While most of us might not want to aim for the Fast-Lane, these Commandments are precious if you’re going to sell a product one day or build your own business.
Before I go through the five commandments, I need to introduce a principle of that book. This principle is called: the Law of Effection (or Affection) and here a simple way to think about it:
“The more people whose lives you affect in an environment you control, the more money you will make.”
These commandments are here to make sure that you have thought your Fast-lane plan fully and that you do not go the into the Slow-lane. Let’s review them briefly:
Commandment of Need
That commandment is practical. If you want to make money, then you need to add value to people’s lives. If you start a business by doing an activity you love, but people do not need it, then you might not just have a business in your hands! Just to be clear: This commandment cannot be violated.
Adding value comes in various forms, here are a few examples: solving a problem and pain points or making people feel better.
Commandment of Entry
The author recommends picking a business that has somewhat of a barrier to entry. If that commandment is not respected, you will have to be outstanding differentiate yourself.
Commandment of Control
A Fast-Laner is someone in control of his financial plan. That is also true for the business of a Fast-Laner. The author often reminds that Fast-Laners are the owners, the loaners or the producers. They are the leaders of systems and businesses, not the cogwheels. The control is crucial as you do not want to be out of business because the entity in control changes the rules.
A side note on the Commandment of Control. Often feeling in Control is being what the author calls a hitch-hiker and it isn’t really “in control”. Good examples are MLM, dropshipping or affiliation. While these might look like you are in control, you depend on another entity and any change in the service or the contract, and you could be out of business in a blink!
Commandment of Scale
The author references to these levels of scale: community, city, state, region, national, and international. The scale is one of your leverage and Internet allowed most business to scale immensely.

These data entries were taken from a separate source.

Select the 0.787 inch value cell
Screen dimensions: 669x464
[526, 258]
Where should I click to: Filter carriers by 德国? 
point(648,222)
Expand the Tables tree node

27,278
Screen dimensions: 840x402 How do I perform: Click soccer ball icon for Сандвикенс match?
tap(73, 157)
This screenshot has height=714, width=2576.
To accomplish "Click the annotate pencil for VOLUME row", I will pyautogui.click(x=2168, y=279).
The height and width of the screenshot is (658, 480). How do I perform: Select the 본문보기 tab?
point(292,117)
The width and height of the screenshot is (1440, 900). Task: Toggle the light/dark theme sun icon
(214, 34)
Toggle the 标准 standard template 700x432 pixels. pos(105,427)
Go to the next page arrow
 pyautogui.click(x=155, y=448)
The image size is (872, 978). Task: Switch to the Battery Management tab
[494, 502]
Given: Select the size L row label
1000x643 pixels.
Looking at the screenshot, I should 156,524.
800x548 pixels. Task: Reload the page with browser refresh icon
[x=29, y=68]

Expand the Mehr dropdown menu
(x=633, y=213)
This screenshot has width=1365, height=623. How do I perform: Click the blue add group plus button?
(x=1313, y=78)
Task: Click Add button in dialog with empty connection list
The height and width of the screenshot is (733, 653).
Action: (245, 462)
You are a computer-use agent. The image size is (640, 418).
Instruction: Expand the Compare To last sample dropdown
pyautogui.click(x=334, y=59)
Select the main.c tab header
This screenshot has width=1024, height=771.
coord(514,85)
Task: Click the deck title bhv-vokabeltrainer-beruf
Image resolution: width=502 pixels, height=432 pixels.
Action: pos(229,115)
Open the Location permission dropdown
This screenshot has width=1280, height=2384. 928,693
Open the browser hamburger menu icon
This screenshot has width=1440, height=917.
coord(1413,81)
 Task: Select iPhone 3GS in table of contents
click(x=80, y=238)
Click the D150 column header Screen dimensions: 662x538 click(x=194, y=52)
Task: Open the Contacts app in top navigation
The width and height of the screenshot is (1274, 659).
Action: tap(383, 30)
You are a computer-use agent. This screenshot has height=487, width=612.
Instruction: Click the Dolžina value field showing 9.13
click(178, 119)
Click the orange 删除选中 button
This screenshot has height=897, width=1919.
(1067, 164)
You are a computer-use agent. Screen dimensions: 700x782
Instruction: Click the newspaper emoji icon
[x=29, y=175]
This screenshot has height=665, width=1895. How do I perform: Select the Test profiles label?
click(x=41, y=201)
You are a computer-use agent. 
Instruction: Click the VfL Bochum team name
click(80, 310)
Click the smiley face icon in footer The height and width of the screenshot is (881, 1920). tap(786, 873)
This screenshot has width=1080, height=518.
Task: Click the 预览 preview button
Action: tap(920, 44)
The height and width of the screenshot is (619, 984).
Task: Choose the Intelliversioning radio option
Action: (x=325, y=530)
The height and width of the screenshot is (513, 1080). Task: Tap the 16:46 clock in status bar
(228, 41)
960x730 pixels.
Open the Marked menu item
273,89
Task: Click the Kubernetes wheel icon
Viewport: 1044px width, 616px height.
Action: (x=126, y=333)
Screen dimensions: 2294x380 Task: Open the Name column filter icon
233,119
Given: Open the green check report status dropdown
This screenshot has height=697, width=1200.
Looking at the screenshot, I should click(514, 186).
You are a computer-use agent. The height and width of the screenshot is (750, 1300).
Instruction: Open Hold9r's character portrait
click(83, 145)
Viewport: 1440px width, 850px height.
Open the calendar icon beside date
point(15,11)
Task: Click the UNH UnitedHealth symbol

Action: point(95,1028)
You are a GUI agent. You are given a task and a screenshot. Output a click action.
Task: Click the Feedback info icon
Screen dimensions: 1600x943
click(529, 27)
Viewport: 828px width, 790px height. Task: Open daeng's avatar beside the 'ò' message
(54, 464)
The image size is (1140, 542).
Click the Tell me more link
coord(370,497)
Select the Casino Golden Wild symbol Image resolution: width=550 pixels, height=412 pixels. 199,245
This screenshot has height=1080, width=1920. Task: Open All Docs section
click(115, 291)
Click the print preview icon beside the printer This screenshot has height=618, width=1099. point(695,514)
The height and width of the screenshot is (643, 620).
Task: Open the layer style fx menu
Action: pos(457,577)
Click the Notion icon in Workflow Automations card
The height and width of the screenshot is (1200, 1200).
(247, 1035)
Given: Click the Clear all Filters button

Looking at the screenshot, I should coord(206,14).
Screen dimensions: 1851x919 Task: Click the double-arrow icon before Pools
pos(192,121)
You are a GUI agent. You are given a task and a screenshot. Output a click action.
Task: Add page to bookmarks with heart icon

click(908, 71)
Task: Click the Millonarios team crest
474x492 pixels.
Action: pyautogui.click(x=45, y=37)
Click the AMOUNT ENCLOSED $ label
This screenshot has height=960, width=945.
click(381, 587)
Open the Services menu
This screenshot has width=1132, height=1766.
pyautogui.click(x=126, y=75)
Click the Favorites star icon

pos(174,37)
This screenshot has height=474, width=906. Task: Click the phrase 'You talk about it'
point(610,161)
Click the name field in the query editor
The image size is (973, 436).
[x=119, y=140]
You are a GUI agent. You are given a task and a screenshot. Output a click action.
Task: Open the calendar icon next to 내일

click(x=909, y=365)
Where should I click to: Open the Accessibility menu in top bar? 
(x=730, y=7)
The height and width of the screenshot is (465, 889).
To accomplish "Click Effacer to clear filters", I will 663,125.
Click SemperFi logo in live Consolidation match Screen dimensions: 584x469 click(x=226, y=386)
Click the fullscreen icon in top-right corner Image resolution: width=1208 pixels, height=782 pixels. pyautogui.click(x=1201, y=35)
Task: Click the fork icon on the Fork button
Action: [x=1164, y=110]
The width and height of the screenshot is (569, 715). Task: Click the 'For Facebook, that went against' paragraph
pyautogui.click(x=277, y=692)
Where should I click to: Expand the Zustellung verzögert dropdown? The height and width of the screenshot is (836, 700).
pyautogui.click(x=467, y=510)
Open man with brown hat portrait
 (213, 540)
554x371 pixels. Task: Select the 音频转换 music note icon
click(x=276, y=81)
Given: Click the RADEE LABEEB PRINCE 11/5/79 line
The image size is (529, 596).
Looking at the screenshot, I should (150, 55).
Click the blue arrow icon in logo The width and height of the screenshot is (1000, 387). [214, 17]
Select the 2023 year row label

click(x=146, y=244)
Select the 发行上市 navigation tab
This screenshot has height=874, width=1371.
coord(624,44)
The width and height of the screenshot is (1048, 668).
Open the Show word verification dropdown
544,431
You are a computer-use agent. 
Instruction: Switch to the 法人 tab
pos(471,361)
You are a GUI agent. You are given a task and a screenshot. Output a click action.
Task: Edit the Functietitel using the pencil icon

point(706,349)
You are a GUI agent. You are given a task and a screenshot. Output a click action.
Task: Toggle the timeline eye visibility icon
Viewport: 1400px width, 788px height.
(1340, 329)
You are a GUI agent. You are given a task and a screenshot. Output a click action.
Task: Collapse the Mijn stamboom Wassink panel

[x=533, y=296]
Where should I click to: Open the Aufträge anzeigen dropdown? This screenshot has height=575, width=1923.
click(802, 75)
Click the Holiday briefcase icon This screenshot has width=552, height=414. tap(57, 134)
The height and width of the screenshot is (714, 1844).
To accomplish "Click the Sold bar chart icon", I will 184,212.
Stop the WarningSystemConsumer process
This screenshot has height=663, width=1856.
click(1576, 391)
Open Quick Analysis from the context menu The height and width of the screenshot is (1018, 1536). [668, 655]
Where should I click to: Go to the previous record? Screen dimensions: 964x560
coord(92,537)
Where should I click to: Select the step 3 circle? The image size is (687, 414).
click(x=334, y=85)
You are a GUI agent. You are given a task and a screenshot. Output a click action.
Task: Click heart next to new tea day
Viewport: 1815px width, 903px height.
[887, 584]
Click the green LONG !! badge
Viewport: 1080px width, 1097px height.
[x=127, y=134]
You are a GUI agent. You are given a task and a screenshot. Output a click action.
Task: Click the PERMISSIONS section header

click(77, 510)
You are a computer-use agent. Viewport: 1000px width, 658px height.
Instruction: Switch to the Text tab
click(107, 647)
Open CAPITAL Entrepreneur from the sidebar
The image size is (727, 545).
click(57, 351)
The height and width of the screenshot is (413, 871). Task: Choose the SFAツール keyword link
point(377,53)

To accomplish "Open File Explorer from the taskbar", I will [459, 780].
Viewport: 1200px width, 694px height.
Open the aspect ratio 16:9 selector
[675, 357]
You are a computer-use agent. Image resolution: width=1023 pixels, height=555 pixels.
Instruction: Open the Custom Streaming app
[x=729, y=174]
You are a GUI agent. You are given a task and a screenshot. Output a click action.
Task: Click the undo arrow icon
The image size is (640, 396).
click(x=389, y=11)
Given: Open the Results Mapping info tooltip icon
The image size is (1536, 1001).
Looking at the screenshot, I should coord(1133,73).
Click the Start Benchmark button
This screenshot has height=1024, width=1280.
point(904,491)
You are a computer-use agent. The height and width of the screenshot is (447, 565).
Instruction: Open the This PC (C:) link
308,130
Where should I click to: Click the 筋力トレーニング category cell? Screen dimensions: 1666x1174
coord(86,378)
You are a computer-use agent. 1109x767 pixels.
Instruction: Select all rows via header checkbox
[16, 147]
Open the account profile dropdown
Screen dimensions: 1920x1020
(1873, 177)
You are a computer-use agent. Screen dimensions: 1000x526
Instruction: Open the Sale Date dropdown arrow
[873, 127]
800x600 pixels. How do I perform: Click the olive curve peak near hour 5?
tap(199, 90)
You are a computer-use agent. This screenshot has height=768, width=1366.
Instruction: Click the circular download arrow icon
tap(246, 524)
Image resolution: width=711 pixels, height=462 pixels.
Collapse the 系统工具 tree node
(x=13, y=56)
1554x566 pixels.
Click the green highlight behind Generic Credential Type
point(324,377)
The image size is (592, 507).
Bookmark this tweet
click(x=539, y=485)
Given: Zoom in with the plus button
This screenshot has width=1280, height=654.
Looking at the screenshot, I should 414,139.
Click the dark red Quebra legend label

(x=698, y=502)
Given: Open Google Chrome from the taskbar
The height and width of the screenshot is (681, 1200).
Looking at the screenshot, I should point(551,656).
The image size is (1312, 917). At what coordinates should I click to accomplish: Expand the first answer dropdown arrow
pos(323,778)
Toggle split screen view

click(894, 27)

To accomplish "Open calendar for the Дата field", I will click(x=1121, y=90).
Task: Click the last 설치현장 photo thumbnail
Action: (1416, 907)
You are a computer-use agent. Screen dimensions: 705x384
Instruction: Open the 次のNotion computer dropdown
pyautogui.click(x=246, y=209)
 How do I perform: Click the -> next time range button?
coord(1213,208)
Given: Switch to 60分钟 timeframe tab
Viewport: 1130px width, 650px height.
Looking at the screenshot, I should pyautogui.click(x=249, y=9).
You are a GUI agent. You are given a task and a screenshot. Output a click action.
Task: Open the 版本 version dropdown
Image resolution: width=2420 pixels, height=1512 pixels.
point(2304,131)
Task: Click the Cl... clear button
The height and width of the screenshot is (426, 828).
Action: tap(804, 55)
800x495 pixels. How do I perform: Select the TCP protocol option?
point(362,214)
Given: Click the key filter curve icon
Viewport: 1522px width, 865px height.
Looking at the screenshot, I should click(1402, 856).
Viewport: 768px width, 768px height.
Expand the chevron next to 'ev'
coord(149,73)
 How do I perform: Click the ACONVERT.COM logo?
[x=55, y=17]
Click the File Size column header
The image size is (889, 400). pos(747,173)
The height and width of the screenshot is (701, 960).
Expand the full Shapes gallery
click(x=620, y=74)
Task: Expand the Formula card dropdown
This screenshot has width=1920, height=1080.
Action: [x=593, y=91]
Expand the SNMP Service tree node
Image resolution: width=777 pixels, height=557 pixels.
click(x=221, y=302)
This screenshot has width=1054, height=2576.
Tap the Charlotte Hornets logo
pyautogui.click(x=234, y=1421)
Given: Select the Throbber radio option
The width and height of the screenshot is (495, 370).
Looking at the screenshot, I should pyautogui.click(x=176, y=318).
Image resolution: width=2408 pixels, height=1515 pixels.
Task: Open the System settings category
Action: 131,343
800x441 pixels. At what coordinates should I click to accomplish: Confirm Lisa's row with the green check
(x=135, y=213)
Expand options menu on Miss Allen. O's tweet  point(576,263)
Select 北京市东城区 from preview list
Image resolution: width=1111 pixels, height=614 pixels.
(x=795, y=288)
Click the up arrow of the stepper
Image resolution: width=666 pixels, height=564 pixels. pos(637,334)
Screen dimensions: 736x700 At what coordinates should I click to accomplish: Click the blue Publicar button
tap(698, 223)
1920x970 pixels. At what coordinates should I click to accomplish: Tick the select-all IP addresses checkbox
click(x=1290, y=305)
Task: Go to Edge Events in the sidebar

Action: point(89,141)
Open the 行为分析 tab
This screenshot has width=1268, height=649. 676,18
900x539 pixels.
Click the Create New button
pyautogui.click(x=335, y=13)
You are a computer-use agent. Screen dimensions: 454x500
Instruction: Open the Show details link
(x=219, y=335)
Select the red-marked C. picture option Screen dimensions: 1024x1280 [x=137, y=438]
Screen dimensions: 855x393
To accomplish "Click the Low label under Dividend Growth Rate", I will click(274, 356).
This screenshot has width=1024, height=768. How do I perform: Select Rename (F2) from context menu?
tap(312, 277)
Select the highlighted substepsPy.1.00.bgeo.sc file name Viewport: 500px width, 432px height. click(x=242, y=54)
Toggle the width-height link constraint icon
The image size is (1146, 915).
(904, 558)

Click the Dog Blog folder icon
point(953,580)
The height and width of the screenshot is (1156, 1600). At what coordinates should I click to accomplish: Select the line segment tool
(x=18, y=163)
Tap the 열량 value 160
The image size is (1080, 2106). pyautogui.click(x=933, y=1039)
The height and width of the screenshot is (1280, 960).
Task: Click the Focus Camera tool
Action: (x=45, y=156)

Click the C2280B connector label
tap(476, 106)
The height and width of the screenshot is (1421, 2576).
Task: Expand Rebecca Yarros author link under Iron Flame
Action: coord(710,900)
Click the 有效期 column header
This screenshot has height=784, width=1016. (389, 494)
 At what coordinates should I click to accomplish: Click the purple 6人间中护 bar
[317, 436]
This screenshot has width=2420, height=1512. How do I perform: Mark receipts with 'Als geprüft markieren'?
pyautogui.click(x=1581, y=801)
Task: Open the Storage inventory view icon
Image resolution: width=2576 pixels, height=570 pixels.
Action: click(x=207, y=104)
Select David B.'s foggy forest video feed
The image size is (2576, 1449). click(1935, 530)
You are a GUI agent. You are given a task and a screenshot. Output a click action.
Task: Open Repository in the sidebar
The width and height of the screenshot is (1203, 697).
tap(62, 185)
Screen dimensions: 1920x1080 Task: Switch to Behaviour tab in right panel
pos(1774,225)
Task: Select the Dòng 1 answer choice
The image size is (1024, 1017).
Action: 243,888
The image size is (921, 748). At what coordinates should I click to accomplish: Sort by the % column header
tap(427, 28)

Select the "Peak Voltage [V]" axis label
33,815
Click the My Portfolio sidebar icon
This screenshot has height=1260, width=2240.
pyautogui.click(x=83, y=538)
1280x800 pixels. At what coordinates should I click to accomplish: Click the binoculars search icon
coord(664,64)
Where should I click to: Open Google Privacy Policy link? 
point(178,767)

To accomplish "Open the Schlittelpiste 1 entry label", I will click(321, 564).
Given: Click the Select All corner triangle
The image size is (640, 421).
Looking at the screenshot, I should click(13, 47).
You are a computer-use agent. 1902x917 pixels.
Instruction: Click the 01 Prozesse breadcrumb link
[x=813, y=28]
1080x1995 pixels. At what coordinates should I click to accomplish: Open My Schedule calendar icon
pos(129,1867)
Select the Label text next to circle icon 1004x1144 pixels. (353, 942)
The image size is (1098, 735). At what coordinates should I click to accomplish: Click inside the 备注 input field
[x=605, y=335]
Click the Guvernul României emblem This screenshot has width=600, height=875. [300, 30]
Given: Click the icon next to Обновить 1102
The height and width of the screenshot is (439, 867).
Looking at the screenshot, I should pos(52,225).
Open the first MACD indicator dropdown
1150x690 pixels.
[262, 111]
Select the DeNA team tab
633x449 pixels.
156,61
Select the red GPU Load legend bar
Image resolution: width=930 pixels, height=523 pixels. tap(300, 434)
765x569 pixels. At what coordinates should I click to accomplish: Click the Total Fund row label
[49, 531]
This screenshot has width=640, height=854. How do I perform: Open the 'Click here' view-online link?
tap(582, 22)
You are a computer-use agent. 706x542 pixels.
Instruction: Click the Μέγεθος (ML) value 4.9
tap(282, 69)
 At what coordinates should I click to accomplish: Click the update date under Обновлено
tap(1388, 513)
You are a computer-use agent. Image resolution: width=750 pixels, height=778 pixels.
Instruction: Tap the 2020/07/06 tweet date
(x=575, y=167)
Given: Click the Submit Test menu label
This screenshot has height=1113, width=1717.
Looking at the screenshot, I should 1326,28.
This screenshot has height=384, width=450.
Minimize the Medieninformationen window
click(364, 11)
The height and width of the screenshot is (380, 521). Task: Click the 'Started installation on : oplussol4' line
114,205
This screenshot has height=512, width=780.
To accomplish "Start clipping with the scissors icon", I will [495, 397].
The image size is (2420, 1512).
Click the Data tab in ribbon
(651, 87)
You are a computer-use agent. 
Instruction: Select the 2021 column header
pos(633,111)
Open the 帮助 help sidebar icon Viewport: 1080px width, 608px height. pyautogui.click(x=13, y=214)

Opening a hot dog stand is by default not scalable. Unless you run 200 hot dog stands in 35 cities. But even though, one hot dog stand can only serve a certain amount of customers in a day, and the margin on hot dogs are limited. That in itself is against the principle of scalability that the author is using.
Commandment of Time
A Fast-Laner value its time over anything else. He regularly takes the example of people following their dream and opening a business. A restaurant owner could be making enough money to make a living but at the price of their family, hobbies and friends. These owners often don’t make enough money to have a Manager in the restaurant, so they are stuck in another kind of rat race.
The author suggests looking at businesses that can be highly automated or with such margins, that people can be hired to run them while you can still pay yourself well.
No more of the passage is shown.